- [Short task] Can you set down all of the lines below word for word, leaving the pictures out?
>> START Material for this task
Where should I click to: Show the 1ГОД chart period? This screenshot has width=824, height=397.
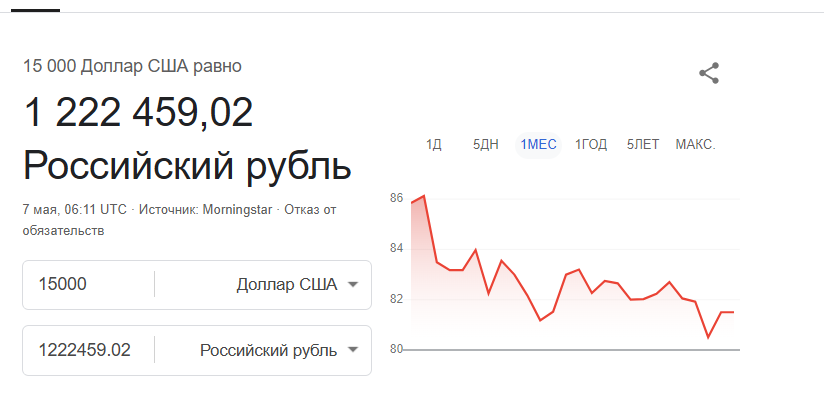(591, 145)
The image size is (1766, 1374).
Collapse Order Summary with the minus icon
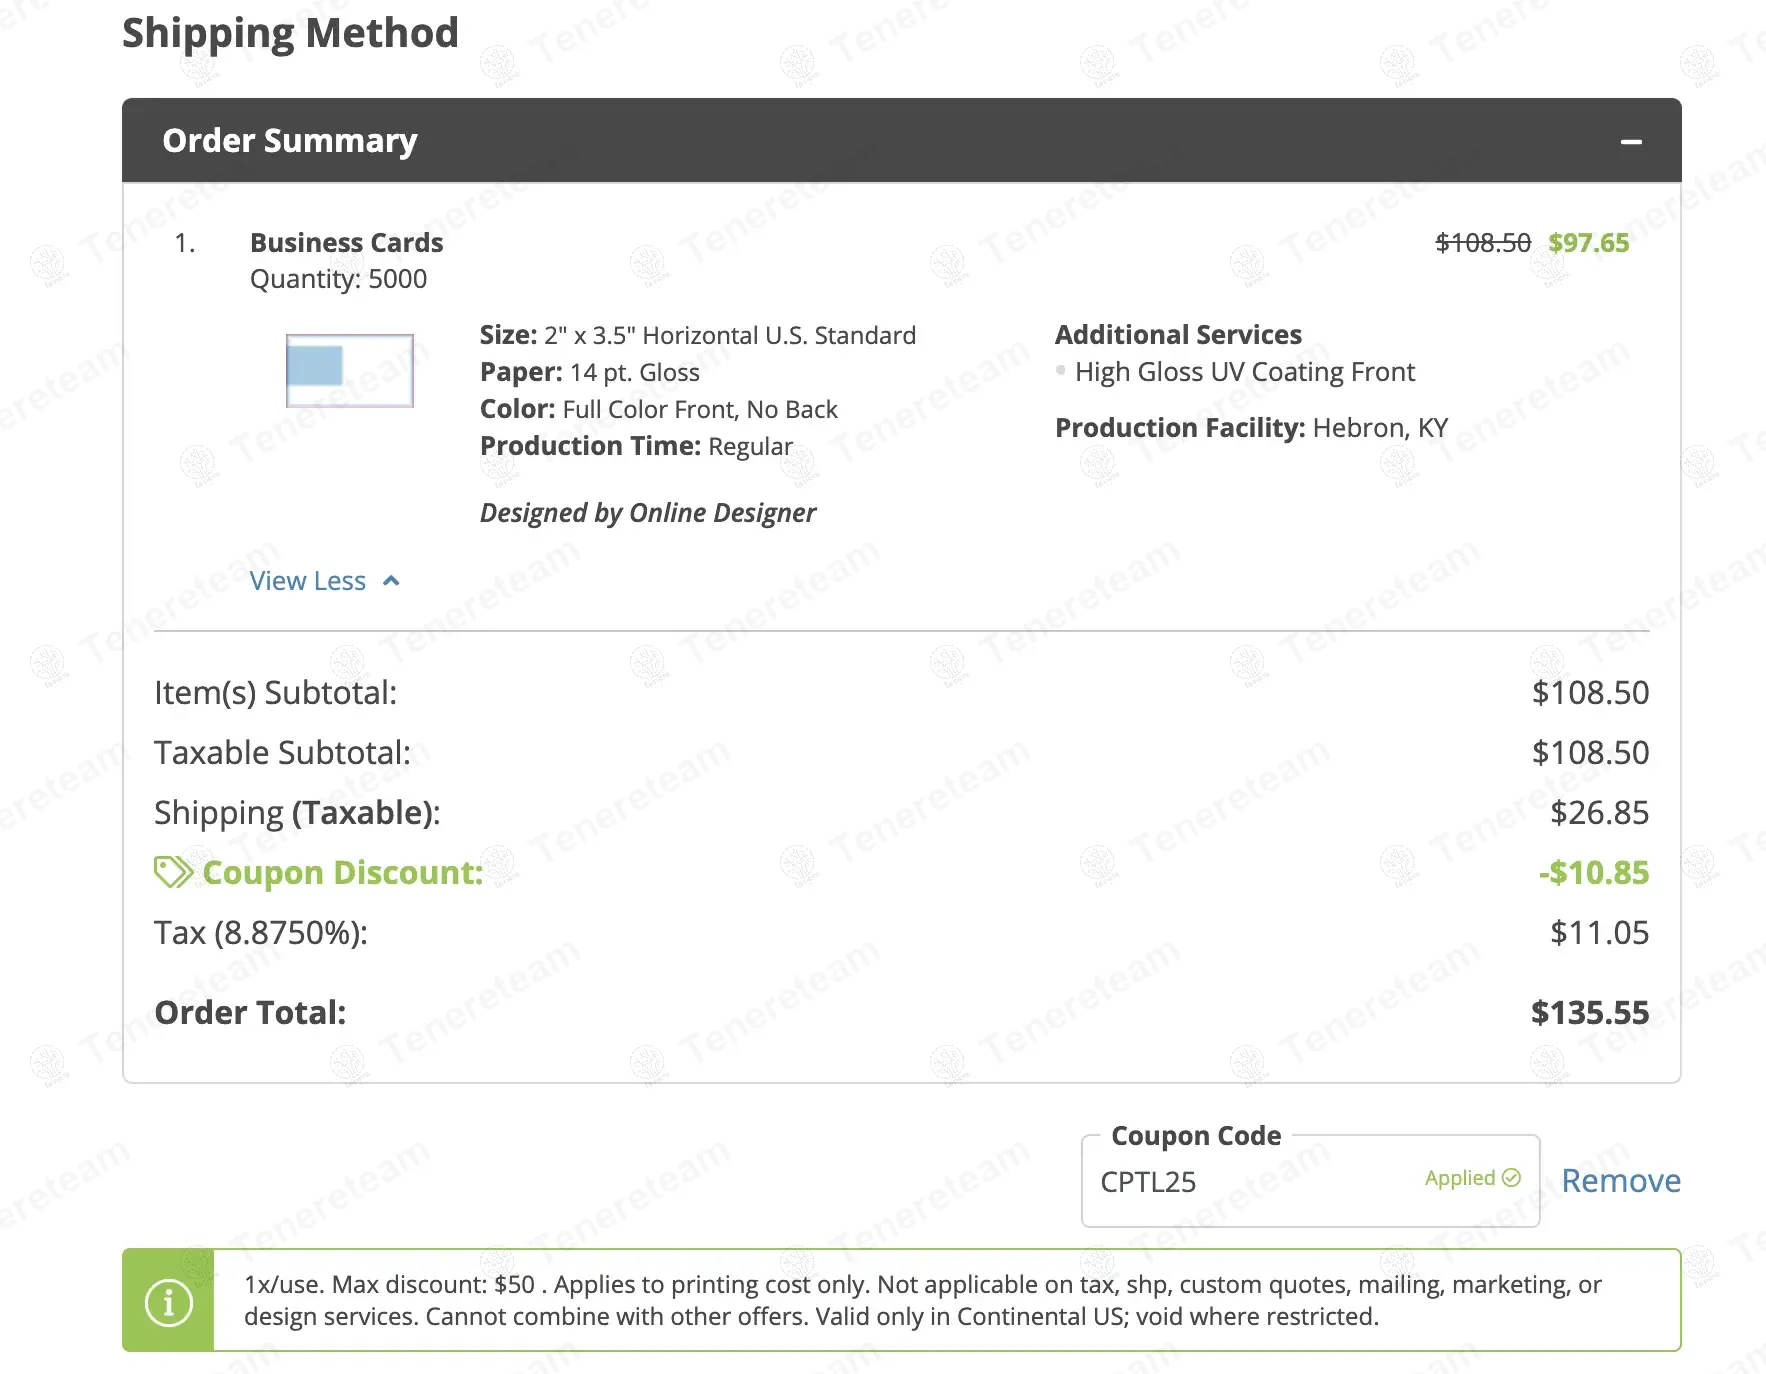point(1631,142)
>> END Material for this task
- [Final result]
Where should I click to: Show the 1ГОД chart period? This screenshot has width=824, height=397.
(591, 145)
The image size is (1766, 1374).
Collapse Order Summary with the minus icon
point(1631,142)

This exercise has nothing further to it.